Transmission of arenaviruses from rodent hosts to humans is generally thought to occur through inhalation or ingestion of dust or droplets containing viral particles. Here we demonstrate that two identified arenavirus receptors, alpha-dystroglycan (alpha-DG) and transferrin receptor 1 (TfR1), are expressed in polarized human airway epithelia. Lymphocytic choriomeningitis virus strains with high or low alpha-DG affinity and Junin virus, which binds TfR1, efficiently infected polarized epithelia only when applied to the basolateral surface or when injury compromised tight junction integrity. Viral egress from infected epithelia exhibited basolateral polarity. This study demonstrates that respiratory entry of arenaviruses occurs via basolateral receptors.

FIG. 1.

α-DG expression in human airway epithelia. (A) Reverse transcription-PCR was performed using cDNA derived from primary epithelia using primers specific for α-DG or human GAPDH (20 or 30 cycles). The human-GAPDH control confirmed mRNA was isolated properly. Results are representative of findings for three different human specimens. (B) Antibodies specific for α-DG or β-DG were used to detect protein expression in a positive-control mouse myoblast cell line (C2C12) and an immortalized human airway epithelial cell line (NuLi).

FIG. 2.

Immunolocalization of arenavirus receptors in human airway epithelia. En face (A to G) and corresponding confocal vertical sections (inset) of primary human airway epithelia following immunohistochemistry are shown. The localization of α-DG was detected by isotype control antibody (A) or α-DG IIH6 monoclonal antibody (B and C). α-DG expression is represented by a green (FITC) signal, while a red signal indicates cilium-specific β-tubulin Cy3 labeling of the apical surface. (D) TO-PRO 3 (blue) was used to label nuclei. The vertical focus in panel D lies beneath the tight junctions to display basolateral membrane labeling. Scale bar in panel A = 20 μm; n = 12 epithelia from 6 different donors. (E to G) The expression localization of TfR1 detected by secondary antibody only (E) or CD71 monoclonal antibody (F and G). TfR1 expression is represented by a green (Alexa Fluor 488) signal, while a red signal (Alexa Fluor 568) indicates tight junction boundaries detected by ZO-1 antibody. The vertical planes of focus in panels F and G differ to demonstrate unique localization; n = 10 epithelia from 5 different donors.

FIG. 3.

Polarity of infection by infectious arenaviruses.
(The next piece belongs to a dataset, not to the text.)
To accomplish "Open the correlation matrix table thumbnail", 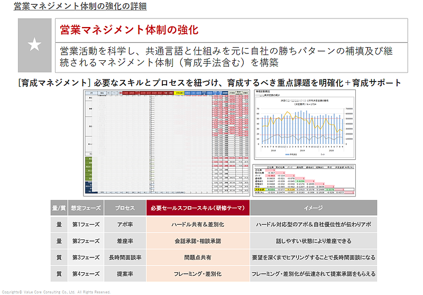I will pyautogui.click(x=305, y=180).
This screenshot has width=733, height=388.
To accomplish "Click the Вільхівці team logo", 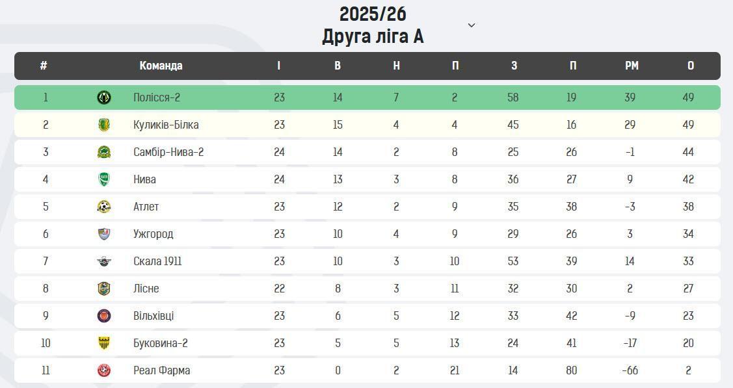I will [x=104, y=316].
Well-differentiated cultures of primary human airway epithelia were analyzed to determine the polarity of virus entry following either apical or basolateral virus application. Top to bottom, the panels represent apical infection (A, D, G, J, and M), basolateral infection (B, E, H, K, and N), or apical infection following surface injury by scratching the epithelia with a pipette tip (C, F, I, L, and O). LCMV Armstrong 53b (A to C), LCMV Armstrong clone 13 (D to F), and LCMV WE54 (G to I) proteins were detected with a polyclonal antibody followed by FITC-labeled secondary antibody; n = 12 epithelia from 4 different donors. Junin protein (J to L) was detected with monoclonal antibody J3.6.2, followed by Alexa Fluor 488 secondary antibody; n = 6 epithelia from 3 different donors. As a control, Ad-LacZ (M to O) was applied and cells were stained with 5-bromo-4-chloro-3-indolyl-β-d-galactopyranoside. Scale bar (C) = 100 μm.